There is already a facility for electro-hydraulic or pneumohydraulic control of hy-

»5 hydraulic drives of a plastics processing machine, in particular an injection molding machine is known. At this facility a Measurement converter device for detecting the path of a piston part and for generating a relative thereto proportional electrical signal, as well as a control device for comparing the path of the consumer with an input age and for generating an error signal depending on the path of the Consumers and finally also responsive to the error signal devices for regulating the Path of the consumer during his next movement to the application. The control device has the task of transferring the measured actual values to those programmed in a programmer Adjust target values as precisely as possible. These target values consist of pressure, temperature and distance or time or speed of the spray element. Influencing the speed of the Injection element can also be dependent on the voltage change of a path voltage converter, which is also traced back to the programmer of the path covered by the piston. When the mold is filled, this known device takes place by the pressure increase in a pump pressure line depending on the pressure and the The output variable of a pressure voltage converter proportional to this has a further influence of the pump flow rate. By feeding back the output signal of the pressure-voltage converter A pressure control circuit is implemented here at the same time as the programmer (patent specification No. 41 656 of the office for inventions and patents in East Berlin). The object on which the invention is based exists therein, a device for controlling the movement of an injection element in an injection molding machine of the type defined at the outset, which automatically change when the volume changes Injection mold can adjust to this volume. According to the invention, this object is achieved by that by the comparison and control device a front actual end position of the injection element after comparable to an injection stroke with a target end position corresponding to an entered value

the difference between the actual and target end position corresponding error signal] can be generated and accordingly the error signal a rear end position of the injection element is controllably changeable.

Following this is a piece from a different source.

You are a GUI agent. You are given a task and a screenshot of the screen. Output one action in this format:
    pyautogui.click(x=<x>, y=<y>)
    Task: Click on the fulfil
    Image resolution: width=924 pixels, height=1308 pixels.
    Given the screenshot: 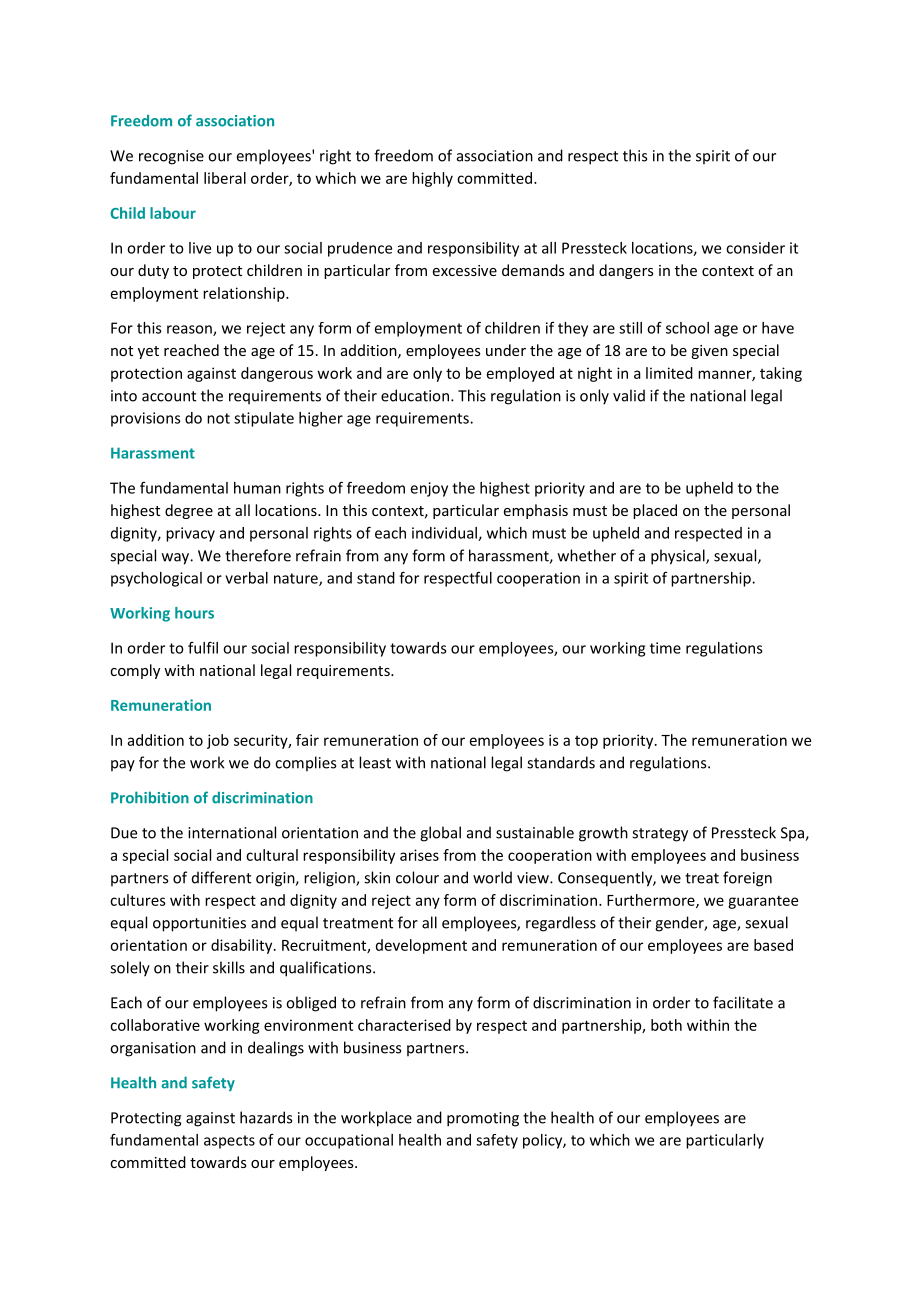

An actual-target-value comparison of the corresponding input variables turns into an error signal for Adjustment of the stroke length for the next return stroke derived in such a way that it is independent of the volume en: Injection mold after a limited number of return strokes of the injection element before defined front target end position after an injection stroke according to the input target value is adhered to.

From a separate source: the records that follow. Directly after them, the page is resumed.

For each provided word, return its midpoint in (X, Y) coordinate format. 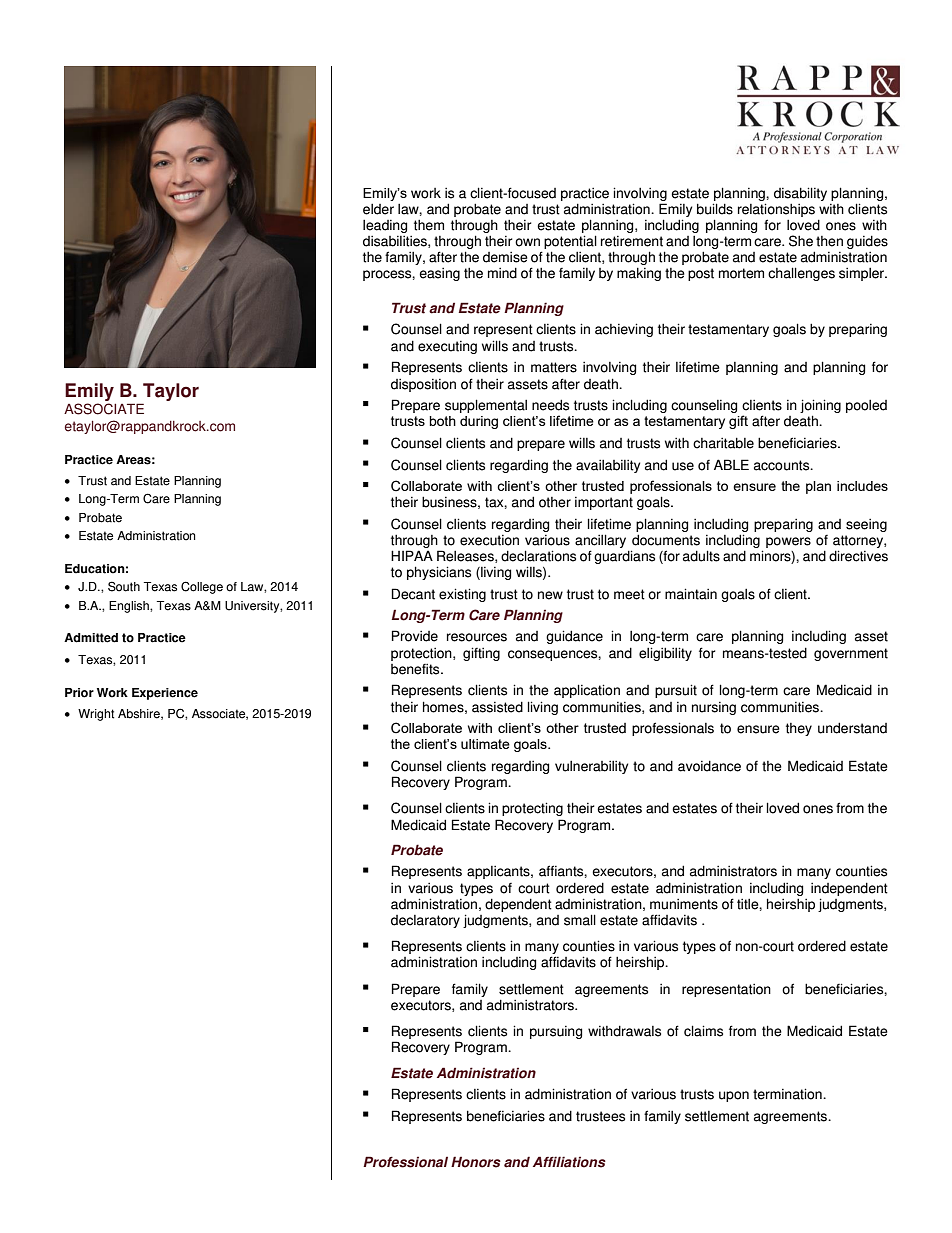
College (202, 587)
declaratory (425, 921)
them (429, 225)
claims (703, 1031)
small (580, 920)
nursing (714, 708)
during (479, 422)
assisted (497, 707)
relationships (776, 210)
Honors (476, 1162)
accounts (783, 465)
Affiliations (569, 1162)
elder (378, 209)
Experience (165, 694)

A decisive advantage over the known device described above is that that in the device according to the invention no pressure voltage converter is required, its output variable represents a further parameter in the known control methods. Also is the Use of its own pressure control circuit with feedback of the output signal of the pressure voltage converter for the programmer superfluous.

Fs are / was already in connection with injection molding machines Measurement sections have been carried out in which many measurement points are arranged side by side and measured digitally. However, if there are only a few measuring points, remain between and gaps outside of the measuring points, so that for this reason one looked for measuring systems that provide analog electrical values (magazine "Kunststoffe" 1970, issue 4, pages 221 to 227).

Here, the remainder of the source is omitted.